Don't blame immigrants for decline in education standards


OPINION:It is time to move our debates about education to a more fruitful ground

IRISH SOCIETY needs all the youthful intelligence and imagination it can get. So it is not surprising that new figures showing Ireland’s decline in international rankings from fifth to 17th in reading and from 16th to 26th in maths have raised serious concerns.

Our drop in the rankings is the consequence of our own declining standards rather than a surge in other countries’ skills. The average score in reading for Irish 15-year-olds dropped 31 points since 2000, the largest fall in the OECD by some distance. Average scores in maths fell by 16 points. The decline has been across the board.

Many have already reached for the easy explanation of our decline – the arrival of large numbers of new immigrants to Ireland. However, even if we look only at native-born children, Ireland still ranks 17th in reading, the area where most information is available. This decline cannot be pinned on immigrants.

The trends in the report defy easy answers but there are clues in even a preliminary look at the results. Class inequality still takes a toll on educational performance. This is both unjust and a profoundly wasteful under-investment in the country’s population and capabilities.

While such inequalities have remained relatively stable, differences between schools have become more important in predicting student performance. There is significant evidence of the particularly difficult situation for students from disadvantaged backgrounds who attend disadvantaged schools. Such students perform significantly worse than students from similar backgrounds who go to schools with a more socially mixed student body.

Similarly, students from immigrant backgrounds do have significantly lower reading scores – but this disadvantage is almost entirely for students from homes where English is not the everyday language. Such students score an average of 444 in reading, compared to 503 for students who speak English at home. Even though this is only a small part of Ireland’s overall pattern of decline, this is a group that is clearly vulnerable to further marginalisation in a time of severe unemployment.

Maintaining and extending socially mixed schools and supporting learning in the most disadvantaged schools will be crucial. Ireland has less concentration of immigrant children in specific schools than most OECD countries. Serious support for preschool education would be a wise investment as children who attended a pre-primary school tended to score higher in their reading.
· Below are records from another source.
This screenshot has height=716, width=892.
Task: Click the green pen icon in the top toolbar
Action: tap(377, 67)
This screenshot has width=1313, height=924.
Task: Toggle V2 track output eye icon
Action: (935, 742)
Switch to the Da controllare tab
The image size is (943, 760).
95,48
What about within schools themselves? Across the OECD more students are saying that most of their teachers really listen to what they have to say, that if they need extra help from their teachers they will get it, and that most of their teachers treat them fairly. Ireland is one of the countries seeing such increases: 5.5 per cent, 4.3 per cent and 3.1 per cent respectively since 2000. In addition, Ireland is one of the leaders in the OECD in improving the disciplinary climate in schools. Some 11.2 per cent fewer students say students don’t listen to the teacher; 9.1 per cent fewer say there is noise and disorder, and 2.5 per cent fewer say students can’t work well. Teachers and students are connecting better than they did a decade ago. Nonetheless, reading and maths scores have still declined. Some of the most worrying trends in the report are outside schools. The percentage of students saying they read for enjoyment fell from 66.6 per cent to 58.1 per cent between 2000 and 2009 – and the greatest declines in reading for enjoyment were among girls from poorer backgrounds.

It will be important to take a closer look at these data to find out more about the sources of our declining standards in reading and maths. We need to recognise and face the problem squarely – the rise in immigrant children lets us off the hook but is only a tiny part of the story. It would be more useful to support immigrants’ education, especially where English is not the language at home, than to focus on them as the sources of our difficulties.

We have resources that we can build upon. For example, we can protect and extend the socially inclusive elements of our systems of schooling. A strong public system that promotes social mixing by class and immigrant background is crucial – and we have the building blocks in place. In the interim, we need to tackle pockets of disadvantage while working to integrate them into the broader educational system. We have good relations between teachers and students, built on fairness and responsiveness in the classroom. But we need to pay closer attention to a renewal of cultural and civic life beyond the school as these provide resources for students’ learning that are both crucial and under threat.

Most importantly, we need to move our debates about education to a more fruitful ground. These reports suggest that we should focus on supporting children’s home lives and access to cultural resources, extending community and public educational institutions, tackling inequalities, and learning from the progress being made in schools already. There are larger questions as to the purpose of our educational system in a changing culture and economy. But we will never address these if we get lost in a debate that is led astray through fatalism, sloganeering, or red herrings such as the effect of immigrant children on our international rankings.